Price rises were attributed to a range of factors affecting renewable and fossil-fuel sources.
A significant driver of higher power prices, the regulator said, was breakdowns at coal-fired power plants, which require increased reliance on gas-fired power plants that draw on the highest cost fuel source.
Renewables were also a contributing factor, with rising infrastructure costs to pay for new transmission lines needed to link wind and solar farms to population centres, as well as stretches of low wind that forced increased reliance on fossil fuels.
Renewables currently supply more than 40 per cent of the electricity in the grid, and the Albanese government is aiming to make it 82 per cent by 2030.
Prime Minister Anthony Albanese promised at the 2022 election that the green power shift would cut power bills by $275 by 2025.
However, bills have risen by up to $400 for some residents in NSW and up to $250 for some Victorians since the Albanese government was elected.
Albanese said the renewables transition was an important element of the government's plan to cut emissions to address the impact of climate change
'People who question the science need to look out their window,' Albanese said on Monday as he addressed media from the National Situation Room, where he was briefed on the impact of floods on NSW North Coast.
'We know the cheapest form of new energy is renewables, backed by gas, backed by batteries and backed by hydro for firming capacity.
'We've always had floods and droughts in Australia … but what we do know is that they are more frequent and they are more intense.'
The regulator's chairwoman Clare Savage said customers could get better deals than the default offer by shopping around using the free, independent Energy Made Easy website.
'You cannot have a shift to renewables without having confidence because you will lose community support if people walk into this room here and flick on the switch and the lights don't go on,' Savage said.

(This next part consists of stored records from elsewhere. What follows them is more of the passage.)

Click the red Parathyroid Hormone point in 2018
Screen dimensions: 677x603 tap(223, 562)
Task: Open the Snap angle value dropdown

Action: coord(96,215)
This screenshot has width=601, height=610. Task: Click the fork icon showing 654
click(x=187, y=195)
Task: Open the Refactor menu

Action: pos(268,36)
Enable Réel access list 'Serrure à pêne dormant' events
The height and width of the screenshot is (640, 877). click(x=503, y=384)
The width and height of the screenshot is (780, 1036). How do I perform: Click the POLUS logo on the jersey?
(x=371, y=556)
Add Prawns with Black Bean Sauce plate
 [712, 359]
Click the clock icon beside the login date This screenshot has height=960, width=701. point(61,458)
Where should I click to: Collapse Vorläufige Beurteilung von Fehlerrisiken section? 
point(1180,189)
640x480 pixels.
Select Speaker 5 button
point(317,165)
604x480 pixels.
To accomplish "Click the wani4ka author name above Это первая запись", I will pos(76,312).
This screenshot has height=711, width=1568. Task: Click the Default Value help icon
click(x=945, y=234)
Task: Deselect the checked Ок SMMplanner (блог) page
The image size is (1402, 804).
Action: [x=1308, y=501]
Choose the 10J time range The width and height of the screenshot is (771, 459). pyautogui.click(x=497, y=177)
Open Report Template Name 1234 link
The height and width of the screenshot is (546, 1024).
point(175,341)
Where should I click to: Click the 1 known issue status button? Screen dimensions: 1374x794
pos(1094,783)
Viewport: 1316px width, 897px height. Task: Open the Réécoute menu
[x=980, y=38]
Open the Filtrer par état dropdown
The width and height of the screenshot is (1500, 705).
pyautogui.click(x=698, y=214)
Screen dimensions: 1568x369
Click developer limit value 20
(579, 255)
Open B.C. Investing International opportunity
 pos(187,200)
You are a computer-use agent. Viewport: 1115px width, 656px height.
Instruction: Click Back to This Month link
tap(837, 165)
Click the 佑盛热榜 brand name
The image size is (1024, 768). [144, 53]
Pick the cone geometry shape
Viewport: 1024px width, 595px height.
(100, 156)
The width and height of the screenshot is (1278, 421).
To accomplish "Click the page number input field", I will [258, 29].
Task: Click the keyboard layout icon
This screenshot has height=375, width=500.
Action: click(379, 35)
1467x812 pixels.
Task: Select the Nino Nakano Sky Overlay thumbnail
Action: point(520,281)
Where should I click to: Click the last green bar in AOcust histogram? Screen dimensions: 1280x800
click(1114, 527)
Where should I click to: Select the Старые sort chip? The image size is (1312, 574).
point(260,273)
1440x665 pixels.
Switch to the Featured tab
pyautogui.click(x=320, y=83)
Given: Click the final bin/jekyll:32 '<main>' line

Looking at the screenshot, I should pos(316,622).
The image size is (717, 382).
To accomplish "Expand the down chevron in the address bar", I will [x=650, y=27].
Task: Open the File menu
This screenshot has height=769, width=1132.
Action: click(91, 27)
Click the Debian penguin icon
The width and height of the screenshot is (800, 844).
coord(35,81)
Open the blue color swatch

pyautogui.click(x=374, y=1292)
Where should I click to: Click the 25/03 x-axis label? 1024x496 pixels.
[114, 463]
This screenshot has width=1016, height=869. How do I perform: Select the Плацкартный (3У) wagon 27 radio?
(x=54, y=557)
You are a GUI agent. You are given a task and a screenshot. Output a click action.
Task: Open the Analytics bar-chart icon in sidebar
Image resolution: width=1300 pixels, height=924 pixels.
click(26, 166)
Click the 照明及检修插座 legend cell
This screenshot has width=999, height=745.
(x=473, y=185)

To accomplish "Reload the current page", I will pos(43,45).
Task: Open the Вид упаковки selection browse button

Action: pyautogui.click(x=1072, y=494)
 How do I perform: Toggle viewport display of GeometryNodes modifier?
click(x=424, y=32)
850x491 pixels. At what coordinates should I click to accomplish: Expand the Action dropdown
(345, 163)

'We need to make sure that there is security of energy supply at the same time as we support the transition.'
Savage said while the cost of expanding electricity networks had contributed to higher bills over the coming 12 months, she expected the new infrastructure to help lower bills over the medium to long term.
'As we start to see increased use of the system, from increased demand, we should see that cost pressure in bills come down,' Savage said, noting the uptake of electric cars and appliances such as hot water heaters and reverse cycle air conditioners.
Energy Minister Chris Bowen announced in April that the government would offer another round of energy bill relief worth $150 for households, valid until the end of the year. Homeowners with solar panels can also save 30 per cent on a one-off home electric battery purchase, in a scheme to start on July 1.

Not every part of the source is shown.